Es un día frío en Santiago y mientras muchos regresan a sus hogares tras una larga jornada laboral, aquí estoy yo, en mi habitación escribiendo mientras los recuerdos invaden mi cabeza grata y nostálgicamente, tan vívidos como si hubiesen ocurrido apenas ayer. Las hullas de un memorable pasado son tan perdurables como el grabado en una piedra.
Aún tengo latente el sabor de los mantecados que ella me compraba cuando apenas tenía cinco años o las alegres tardes sabatinas cuando jugaba en su casa mientras esperaba la hora del té. Imposible olvidar aquel cassette de la intérprete hispana Massiel, que me obsequiara siendo apenas un niño.
Es increíble cómo algunas imágenes se acentúan más en la mente, acompañadas de dulces aromas, cuando has querido tanto a una persona que ni el tiempo ni la muerte pueden extinguir ese amor. Nace pequeño y espontáneo, dándolo por sentado en sus manifestaciones diarias... Pero cuando la persona ya no está contigo, notas su evidente ausencia hasta en lo más imperceptible.
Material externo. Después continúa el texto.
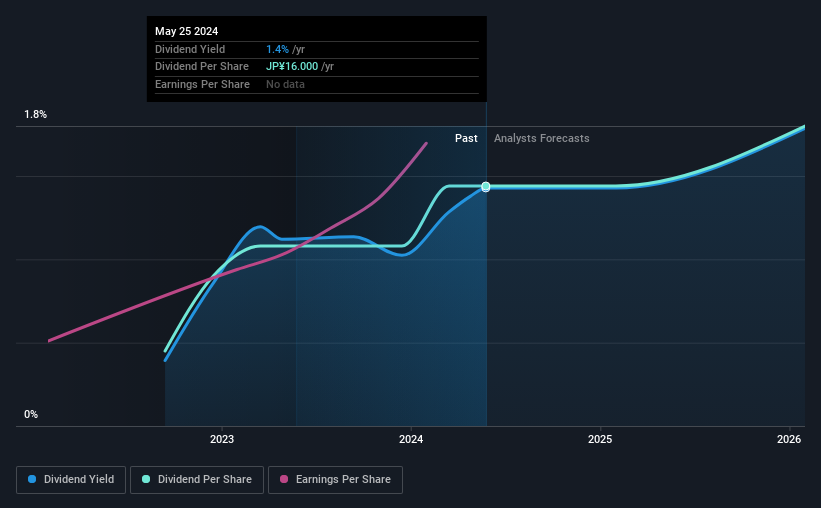Toggle the Dividend Yield legend button
This screenshot has width=821, height=508.
(71, 480)
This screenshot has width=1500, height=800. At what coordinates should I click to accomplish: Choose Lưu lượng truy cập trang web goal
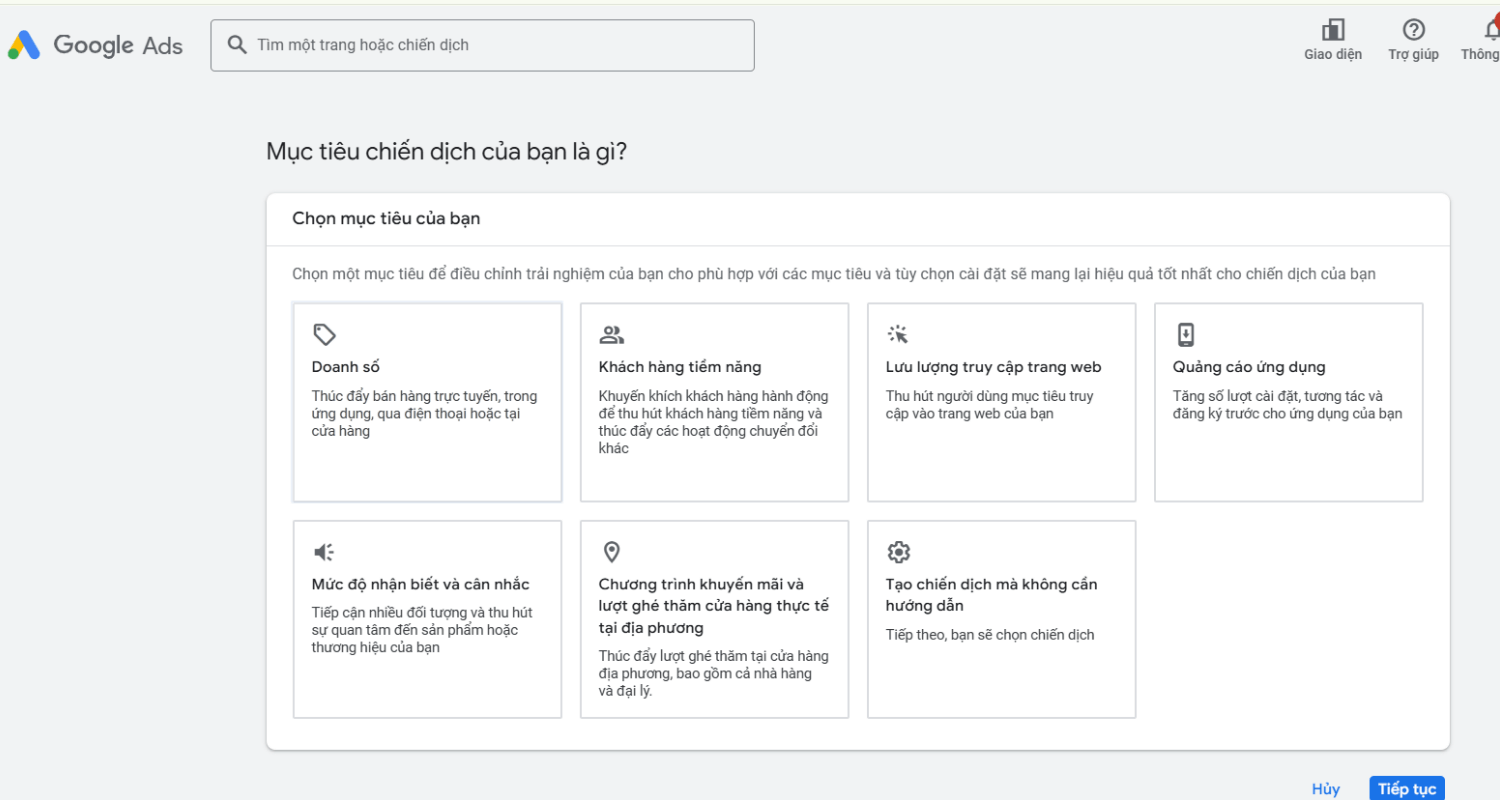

Entre aquellos tesoros que inmisericordemente te arrebata el tiempo está un abrazo, una caricia, la tierna palabra que ya no escuchas porque los años silenciaron su voz. Entonces luchas por mantener vivo su reflejo en la retina de tu memoria y cada año una pregunta jamás contestada se escabulle bajo cartas y fotos viejas: "¿Qué diría mi abuelita si me viera hoy?". Para quedar en paz, puedo estar seguro de cuan grande fue su amor, inmortalizándola para quienes siempre le querremos.